I bet you’ve heard that age-old advice about how to get perspective on your manuscript. Put it in a drawer. For a year—or however long it takes you to forget what you wrote.
Photo: kcdsTM, Flickr Creative Commons
Great advice, right? Except that most of us don’t have a year, or a month, to sit on a manuscript before tackling a rewrite.
You’ve probably guessed by now that I tend to blog about my current writing challenges, and this is no exception. I last rewrote my manuscript in July, but even with several months to gain some distance from the story, I’m finding it difficult to edit/rewrite text when I practically have it memorized.
So how do you re-read your writing with fresh eyes, when your eyes aren’t anything like fresh (at least, not with respect to this particular manuscript!)? Keep reading for ideas!
Strategy #1: Read it aloud
You’ve probably heard that one before, but it doesn’t make it any less effective. Reading your work aloud can alert you to mistakes and awkward phrases that you might not catch otherwise.
Strategy #2: Have a text-to-speech program read your work aloud
Hearing your words in someone else’s voice is helpful in and of itself, because you lose the benefit of author interpretation. When a computer program reads your work, its very awkwardness can help you identify problem spots.
Strategy #3: Print your manuscript—paperback style
In Writing a novel with Scrivener, David Hewson recommends printing out your book in the format it will ultimately appear—single spaced, smaller font, with two pages per sheet of paper. I think it fools your brain into thinking you’re reading a physical paperback. Whatever the reason, it’s worked for me!
Strategy #4: Change up your reading style
Do you usually read on the computer screen? Print a hard copy. Do you usually read 12 pt Times New Roman? Switch to 10 pt Calibri, just to jog your brain into a different gear.
Strategy #5: Read with focus
Craft your pitch, post it beside your computer, and read with that in mind. Are you staying true to the story you’re promising readers?
Strategy #6: Read with focus, take 2
Similarly, you can read through the manuscript with theme in mind. Does everything build upon your core idea?
Strategy #7: Read-and-walk
Did you know that the sheer fact of movement changes the way your brain processes information? Avoid major highways, of course, but reading your manuscript while walking on your treadmill or a relatively smooth sidewalk can help you see your work anew.
Strategy #8: Switch it around
Try reading your book from the last chapter to the first. Or, if you’re reading to correct grammar and punctuation errors rather than content, read the text in reverse. It forces your brain to focus on one word at a time, allowing you to see details you might otherwise skim past.

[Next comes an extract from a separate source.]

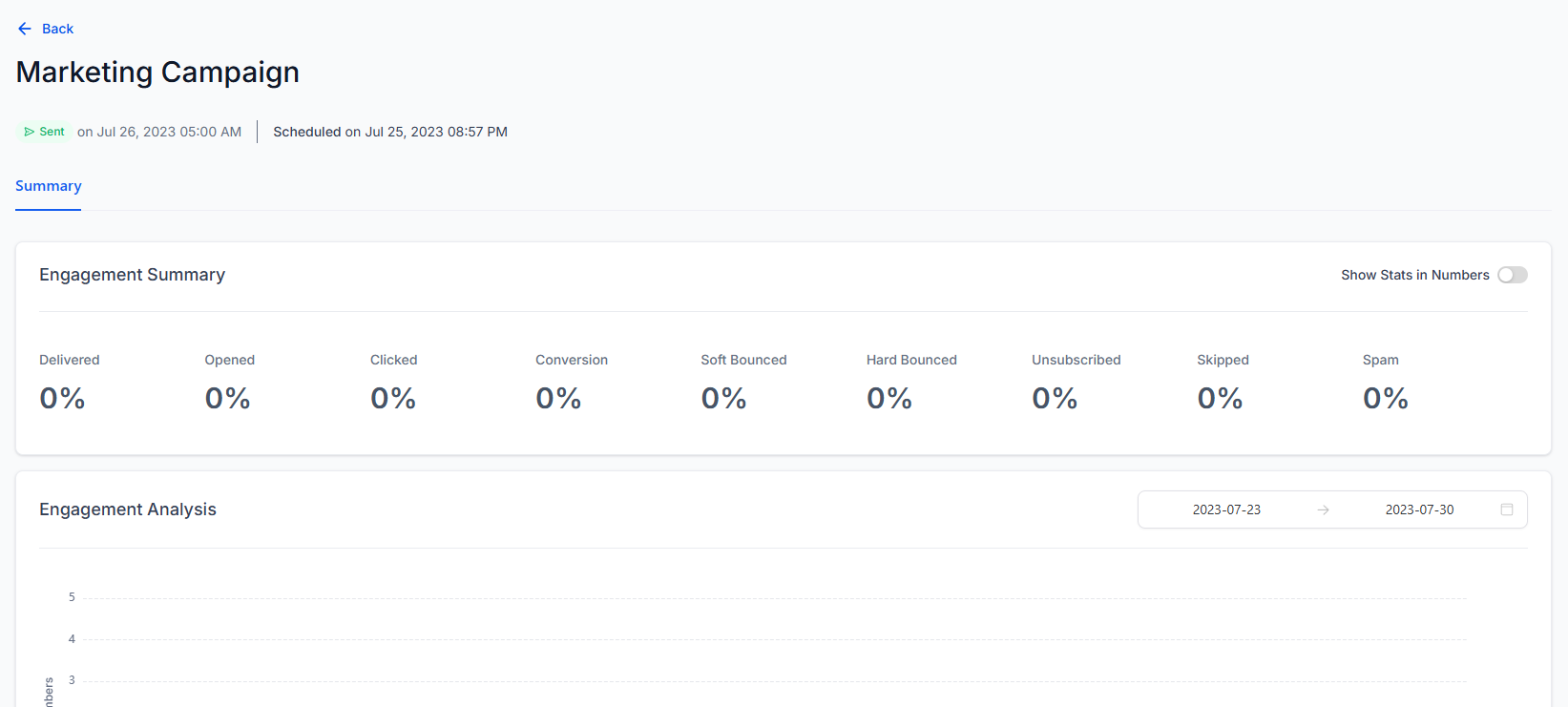1568x707 pixels.
Task: Click the Unsubscribed 0% statistic
Action: [1055, 398]
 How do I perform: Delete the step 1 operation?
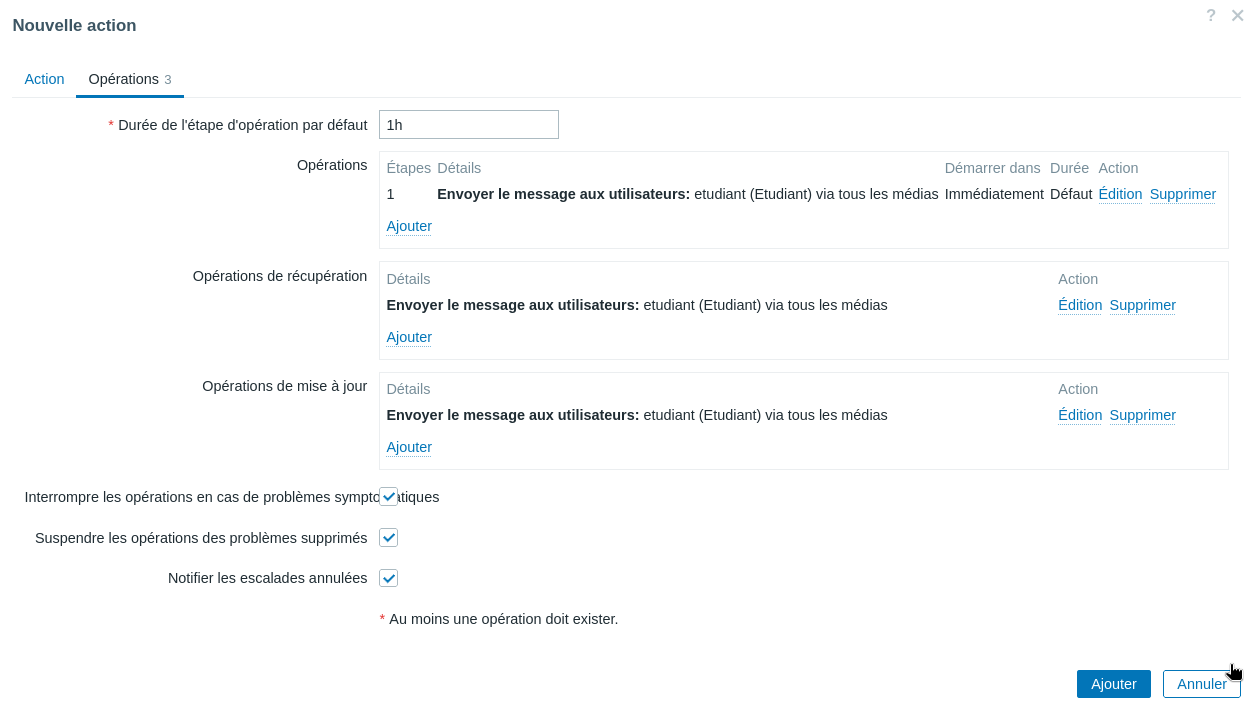click(x=1182, y=194)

Strategy #9: Make it visual
Print your manuscript in super-small font, single spaced, and line up as many pages as you can fit on your table, bed, or basement floor. This technique isn’t for detailed reading, but it’s great for getting the “big picture” of how your story is structured.
Strategy #10: Make it MORE visual
Are you reading with a specific goal in mind? Highlight individual character names, points-of-view, or clues to the mystery using those lovely highlighters in your desk. You know, the ones you’ve been saving for a really great project. This is it!
You can combine this technique with the previous to get a visual idea of how well you’re balancing different story aspects—or, for the digitally inclined, highlight text in your word processing program.
What about you? How do you help yourself read your work with a fresh perspective? I’d love to hear your tips in the comments!